== TASK REQUIREMENTS ==
Exact copy, no pictures: every line from the one that contains "Save post with bookmark icon" through the end of the data below, and nothing else.

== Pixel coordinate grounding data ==
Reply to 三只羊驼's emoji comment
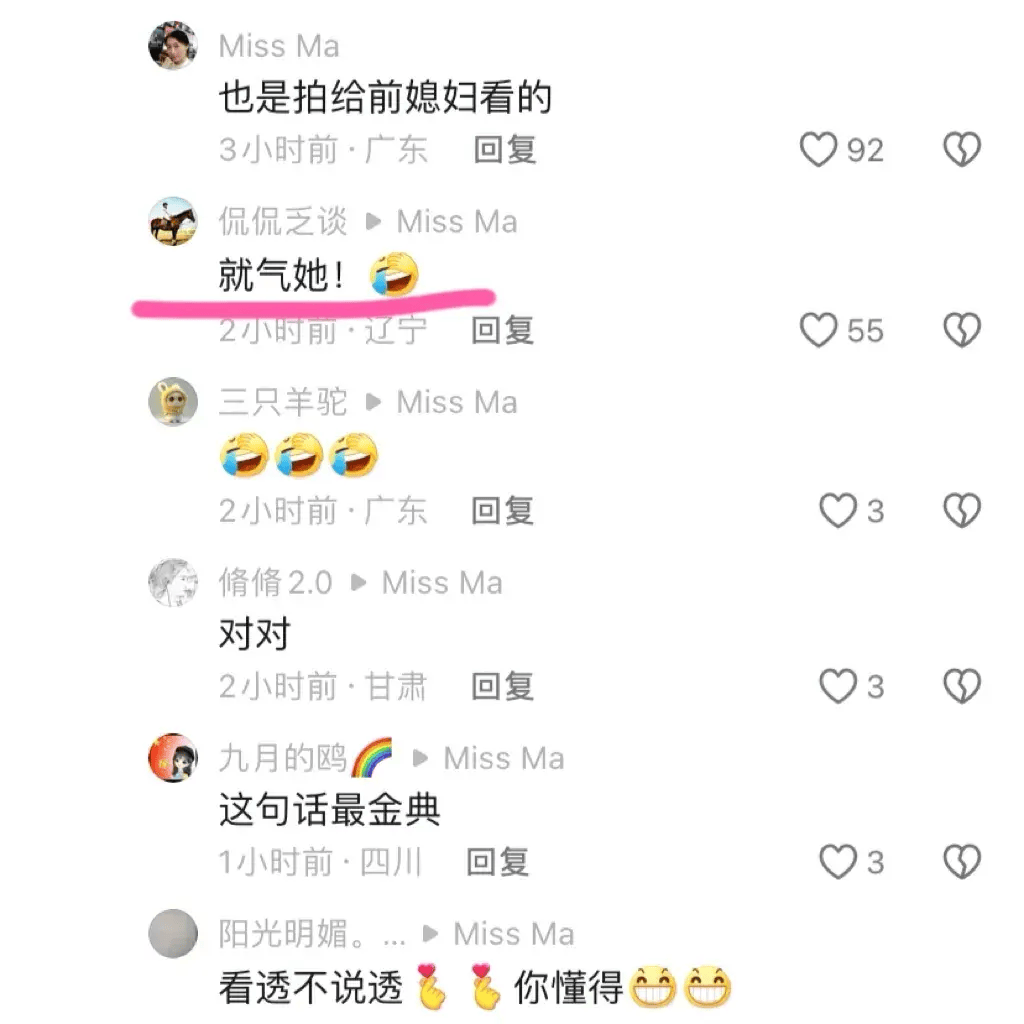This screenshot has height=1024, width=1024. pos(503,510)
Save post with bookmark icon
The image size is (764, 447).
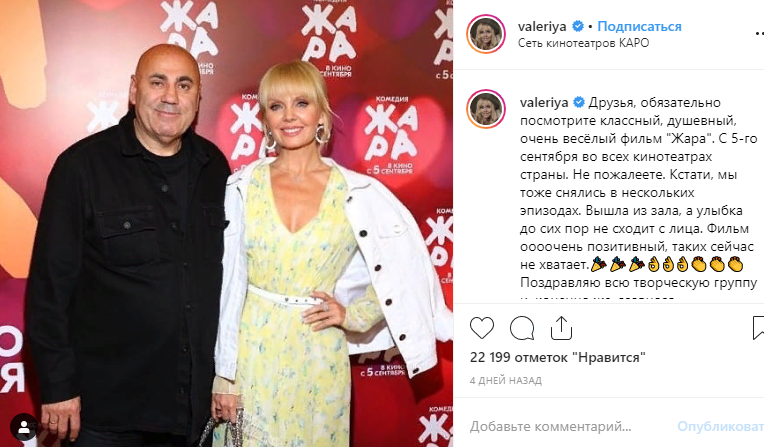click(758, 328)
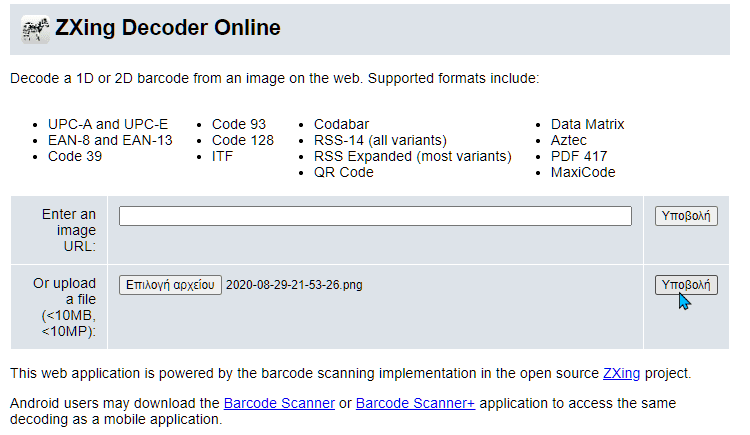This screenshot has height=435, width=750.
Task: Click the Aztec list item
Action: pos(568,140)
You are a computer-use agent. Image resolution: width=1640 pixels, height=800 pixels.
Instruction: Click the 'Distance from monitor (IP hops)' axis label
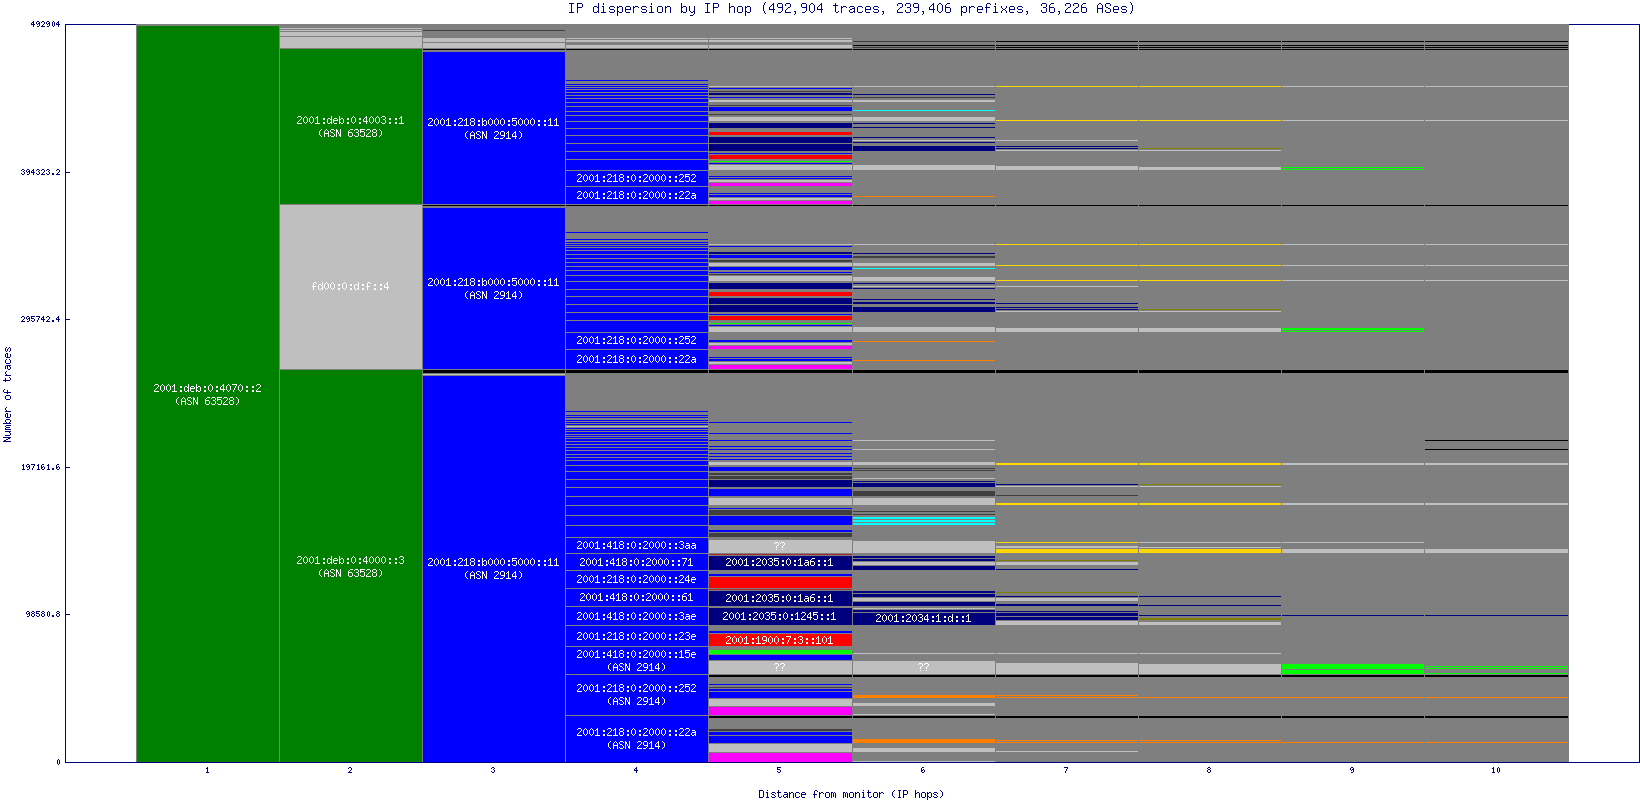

== RESPONSE FOR THIS EXERCISE ==
Save post with bookmark icon
The image size is (764, 447).
click(758, 328)
This screenshot has height=435, width=750.
Task: Click the Aztec list item
Action: pos(568,140)
You are a computer-use agent. Image resolution: width=1640 pixels, height=800 pixels.
Instruction: Click the 'Distance from monitor (IP hops)' axis label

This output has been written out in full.